[Description of the task]:
Scan the lines below for "computer" and copy the matches.

[Given records]:
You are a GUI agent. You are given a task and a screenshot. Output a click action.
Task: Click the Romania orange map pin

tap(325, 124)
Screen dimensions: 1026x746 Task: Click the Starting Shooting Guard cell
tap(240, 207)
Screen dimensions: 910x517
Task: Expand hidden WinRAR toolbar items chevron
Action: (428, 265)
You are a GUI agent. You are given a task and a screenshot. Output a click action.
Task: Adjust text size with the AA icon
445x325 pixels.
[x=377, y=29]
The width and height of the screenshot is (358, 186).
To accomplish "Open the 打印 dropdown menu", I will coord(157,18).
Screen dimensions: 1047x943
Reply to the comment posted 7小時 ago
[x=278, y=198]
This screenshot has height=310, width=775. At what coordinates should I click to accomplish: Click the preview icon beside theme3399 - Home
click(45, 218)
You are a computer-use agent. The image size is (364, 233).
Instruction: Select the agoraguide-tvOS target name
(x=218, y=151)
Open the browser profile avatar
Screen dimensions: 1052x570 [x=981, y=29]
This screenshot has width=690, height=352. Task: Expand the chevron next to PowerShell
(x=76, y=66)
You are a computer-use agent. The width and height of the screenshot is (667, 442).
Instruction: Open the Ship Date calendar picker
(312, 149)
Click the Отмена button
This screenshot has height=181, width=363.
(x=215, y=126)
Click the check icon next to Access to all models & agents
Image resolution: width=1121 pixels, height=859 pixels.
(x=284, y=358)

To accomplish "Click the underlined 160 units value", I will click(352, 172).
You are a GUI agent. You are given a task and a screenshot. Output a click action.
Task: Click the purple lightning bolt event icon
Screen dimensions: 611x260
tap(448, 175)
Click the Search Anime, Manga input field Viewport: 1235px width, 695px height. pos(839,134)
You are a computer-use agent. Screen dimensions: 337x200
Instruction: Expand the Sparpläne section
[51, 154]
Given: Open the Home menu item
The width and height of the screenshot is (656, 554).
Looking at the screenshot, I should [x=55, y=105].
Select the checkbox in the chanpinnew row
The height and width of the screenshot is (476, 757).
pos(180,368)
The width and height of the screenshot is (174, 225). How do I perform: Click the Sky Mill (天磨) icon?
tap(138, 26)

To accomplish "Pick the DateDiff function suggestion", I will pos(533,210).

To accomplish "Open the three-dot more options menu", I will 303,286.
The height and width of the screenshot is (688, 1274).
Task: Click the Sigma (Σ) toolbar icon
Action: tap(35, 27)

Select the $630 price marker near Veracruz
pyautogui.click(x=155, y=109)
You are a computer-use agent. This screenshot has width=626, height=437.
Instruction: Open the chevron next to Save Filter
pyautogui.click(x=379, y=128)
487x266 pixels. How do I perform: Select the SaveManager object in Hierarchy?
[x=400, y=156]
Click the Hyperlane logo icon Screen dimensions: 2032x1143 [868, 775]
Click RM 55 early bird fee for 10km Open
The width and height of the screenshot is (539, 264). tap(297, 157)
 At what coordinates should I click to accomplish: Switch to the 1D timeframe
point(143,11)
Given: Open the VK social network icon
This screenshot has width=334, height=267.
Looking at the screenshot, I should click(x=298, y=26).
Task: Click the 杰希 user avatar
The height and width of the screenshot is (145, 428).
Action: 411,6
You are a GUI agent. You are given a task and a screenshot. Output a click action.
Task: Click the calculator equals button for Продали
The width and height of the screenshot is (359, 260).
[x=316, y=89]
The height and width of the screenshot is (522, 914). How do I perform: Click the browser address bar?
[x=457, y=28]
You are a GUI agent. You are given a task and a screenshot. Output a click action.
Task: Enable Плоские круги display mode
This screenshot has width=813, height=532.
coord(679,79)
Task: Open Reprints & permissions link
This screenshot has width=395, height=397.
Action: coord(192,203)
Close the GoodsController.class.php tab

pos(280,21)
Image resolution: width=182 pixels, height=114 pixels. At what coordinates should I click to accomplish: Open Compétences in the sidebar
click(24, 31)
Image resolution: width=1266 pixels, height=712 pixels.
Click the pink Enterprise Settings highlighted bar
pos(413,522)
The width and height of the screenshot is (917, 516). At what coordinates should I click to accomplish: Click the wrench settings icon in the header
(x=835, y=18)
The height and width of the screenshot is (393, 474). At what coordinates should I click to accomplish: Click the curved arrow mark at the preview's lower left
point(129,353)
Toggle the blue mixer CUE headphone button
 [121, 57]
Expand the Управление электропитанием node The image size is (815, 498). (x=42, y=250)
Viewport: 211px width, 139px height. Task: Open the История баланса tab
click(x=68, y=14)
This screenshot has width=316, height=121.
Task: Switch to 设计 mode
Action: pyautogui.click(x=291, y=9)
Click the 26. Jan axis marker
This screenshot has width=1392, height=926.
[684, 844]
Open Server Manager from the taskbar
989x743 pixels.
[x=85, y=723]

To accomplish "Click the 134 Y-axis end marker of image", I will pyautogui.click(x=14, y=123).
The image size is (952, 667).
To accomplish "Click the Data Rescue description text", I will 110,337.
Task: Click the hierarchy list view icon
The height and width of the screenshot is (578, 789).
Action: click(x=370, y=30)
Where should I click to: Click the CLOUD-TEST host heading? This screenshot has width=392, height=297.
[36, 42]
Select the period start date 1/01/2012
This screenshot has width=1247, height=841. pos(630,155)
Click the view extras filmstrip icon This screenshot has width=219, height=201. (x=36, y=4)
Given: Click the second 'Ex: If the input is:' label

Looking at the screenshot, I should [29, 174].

[Task solution]:
You are a computer-use agent. The image size is (364, 233).
You are a computer-use agent. The width and height of the screenshot is (667, 442).
You are a computer-use agent. Screen dimensions: 337x200
You are a computer-use agent. This screenshot has width=626, height=437.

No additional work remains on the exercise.